Analyzing Alex Smith’s 2013 Fantasy Value in Kansas City

The last time the Kansas City Chiefs traded for a 49ers’ quarterback who had lost his job to injury, his name was Joe Montana. But Colin Kaepernick is closer to Steve Young than Alex Smith is to Montana, and neither will get into Canton without paying admission. Still, the Chiefs are undoubtedly a better team today, and should improve significantly over the disaster they have been. But, you’re wondering, what does this trade mean for Smith’s fantasy football prospects in 2013?
The answer is probably very little. Smith was on his way to the best season of his career, in terms of yards and touchdown passes, when he went down with a concussion in Week 10, never to return to the starting role. But Smith’s best is still a long way away from the league elite. Smith was among the league leaders in completion percentage and yards-per-attempt when he went down, which looks impressive on the surface. But all those completed passes added up to only 1,737 yards; he only had one 300 yard game, and no others over 232. He also saw an uptick in interceptions, but to be fair, he wasn’t going to go 16 games with only five picks again (he had five in ten games last year).
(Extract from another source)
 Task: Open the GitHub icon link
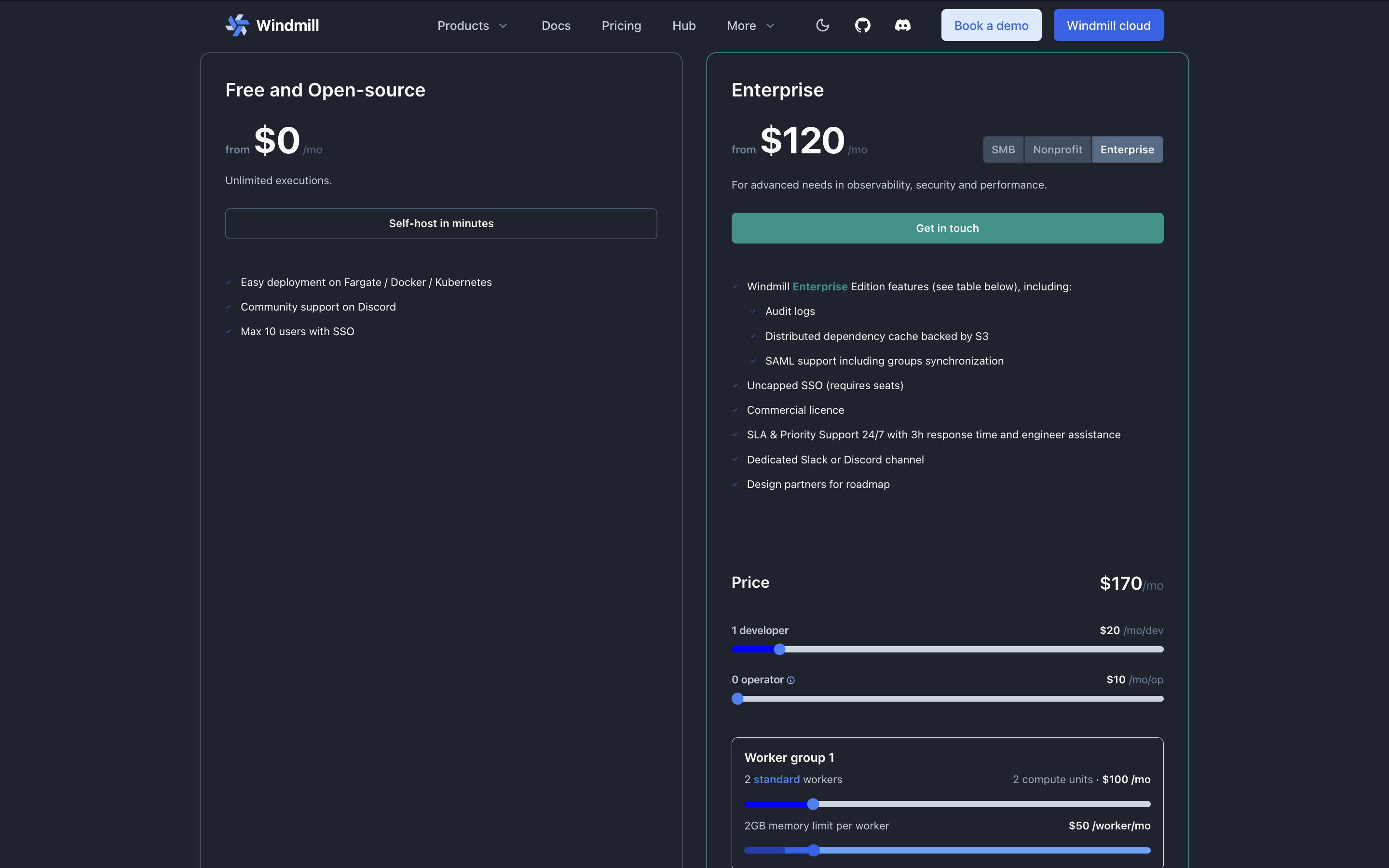pos(863,25)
Basically, Smith is a caretaker quarterback. He was finally thriving in his sixth and seventh seasons in a system that ran the ball, then ran it again, and asked him to make only the occasional high-percentage pass. The results were pretty on paper, but let’s not kid ourselves – Smith was not a fantasy-caliber starting QB. In a world of Rodgers and Brady and Brees and Manning(s), Smith was a bye-week fill-in, or a borderline QB2 in two-QB leagues.
Will Smith have value? Yes, probably around the No. 20 player at the position – which means he can be ignored completely if you’re in an eight-team, one-QB league. Plus the off-season is not yet done – the Chiefs are expected to take an offensive lineman with the # 1 pick in the draft, which will obviously help, and if the Chiefs keep Dwayne Bowe, he and Smith will help each other.
BOOM: Bowe stays, Smith leads the team to seven wins or so, and puts up 3,500 yards with 25 TD passes and only eight picks. Still no A-Rod, but he does have a little upside to him if all goes well.
BUST: The Chiefs still stink, Bowe leaves, Smith’s concussions don’t heal properly as he gets knocked around behind an inexperienced line, and he only plays another half a season, with barely one TD per game. The Chiefs then take a quarterback with their high pick in the 2014 draft, thus putting an early end to the Alex Smith era.
BOTTOM LINE: Smith can be penciled in for about 3,000 yards, 18 TDs, and a dozen INTs. Again, that is fine as a backup in deep leagues, or bye week replacement, but not a difference-maker, or even someone who should be regularly rostered. He’ll be 29 this season, which is still basically in his prime, but the Chiefs were more concerned with stabilizing the position than finding a difference-maker, or having to reach for one in a poor QB draft.